Raisi, a protege of Iran's Supreme leader Ayatollah Ali Khamenei, secured more than 60 percent of the votes in Friday's election. The landslide victory of the ultraconservative cleric was a foregone conclusion as he had the blessings of the supreme leader.
However his elevation as the President of Iran has triggered controversies surrounding the Tehran Death Committee of the late 80s, in which he was a part.
Raisi has been accused of being part of a massive judicial mission that facilitated the killing of 3,000 members of the Mujahedin-e Khalq (MEK) resistance movement following the end of the war with Iraq.
Raisi was an active member of the committee and a prosecutor of immense power. He was only 28 at the time of the massacres. The committee was acting under the orders of the supreme leader Ayatollah Khomeini.
The committee controversially agreed to eliminate as many as 3,000 jailed members of the resistance movement, who were accused of committing acts of treachery at the end of the Iran-Iraq war.
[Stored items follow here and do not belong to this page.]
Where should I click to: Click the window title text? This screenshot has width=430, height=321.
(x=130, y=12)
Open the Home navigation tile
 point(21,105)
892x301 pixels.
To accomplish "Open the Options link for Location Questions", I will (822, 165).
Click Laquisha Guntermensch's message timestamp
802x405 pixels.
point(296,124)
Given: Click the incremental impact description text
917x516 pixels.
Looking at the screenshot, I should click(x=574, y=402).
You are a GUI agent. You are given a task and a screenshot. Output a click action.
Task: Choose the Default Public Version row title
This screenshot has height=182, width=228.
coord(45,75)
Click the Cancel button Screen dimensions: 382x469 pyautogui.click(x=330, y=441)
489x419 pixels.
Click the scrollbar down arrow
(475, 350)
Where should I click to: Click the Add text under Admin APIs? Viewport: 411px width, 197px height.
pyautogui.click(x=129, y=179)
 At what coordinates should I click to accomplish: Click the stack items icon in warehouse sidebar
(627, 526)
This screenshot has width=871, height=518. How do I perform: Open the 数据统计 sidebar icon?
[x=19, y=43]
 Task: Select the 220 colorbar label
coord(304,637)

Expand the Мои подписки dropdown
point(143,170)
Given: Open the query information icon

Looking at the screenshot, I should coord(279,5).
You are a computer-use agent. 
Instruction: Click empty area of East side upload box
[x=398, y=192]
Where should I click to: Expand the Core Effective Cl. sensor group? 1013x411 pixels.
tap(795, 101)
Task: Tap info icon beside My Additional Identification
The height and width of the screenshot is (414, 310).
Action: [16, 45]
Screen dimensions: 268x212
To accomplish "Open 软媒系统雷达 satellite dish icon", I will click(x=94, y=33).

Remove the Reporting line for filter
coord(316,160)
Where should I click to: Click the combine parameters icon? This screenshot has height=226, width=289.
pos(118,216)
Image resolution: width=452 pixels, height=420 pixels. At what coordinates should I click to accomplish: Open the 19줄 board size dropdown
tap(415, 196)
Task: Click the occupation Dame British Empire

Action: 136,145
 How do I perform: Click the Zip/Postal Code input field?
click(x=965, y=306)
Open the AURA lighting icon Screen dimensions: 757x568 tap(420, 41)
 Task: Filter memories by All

The accused were "hung from cranes four at a time or in groups of six with rope hanging from the front of the stage on an assembly hall," says a 130-page report written by the London-based human rights lawyer Geoffrey Robertson QC, the Guardian reported.
Extrajudicial Executions
According to the Amnesty International, Raisi was a member of the 'death commission'. He "enforced disappearance and extrajudicial executions of several thousand political dissidents in Evin and Gohardasht prisons near Tehran between late July and early September 1988. Victims' bodies were mostly buried in unmarked mass graves," the rights watchdog said in a report.
Iranians Don't See Him Guilty
Raisi's election victory has shocked the world but that is not the case in Iran, where his role in the macabre killing was never discussed during the election campaign. "The 1988 killings, which took place from July to September that year allegedly on the direct orders of revolutionary leader Ayatollah Ruhollah Khomeini, remain a near taboo in modern Iran," reports France24.
"Most rights groups and historians say between 4,000 and 5,000 were killed, but the political wing of the MEK, the National Council of Resistance of Iran (NCRI), puts the figure at closer to 30,000," the outlet reported.
Who is Ebrahim Raisi?
Born in Iran's holy second city of Mashhad. He was undergoing training to become a cleric in the holy city of Qom during the war. He pitchforked into Iranian politics when he was named the prosecutor-general of the city of Karaj at a tender age of 20.
His marriage with the daughter of a prominent regime figure helped entrench his political career. Later he became the Prosecutor of Tehran and the First Deputy to the Head of Judiciary. In 2019, Raisi became the head of Iran's judiciary.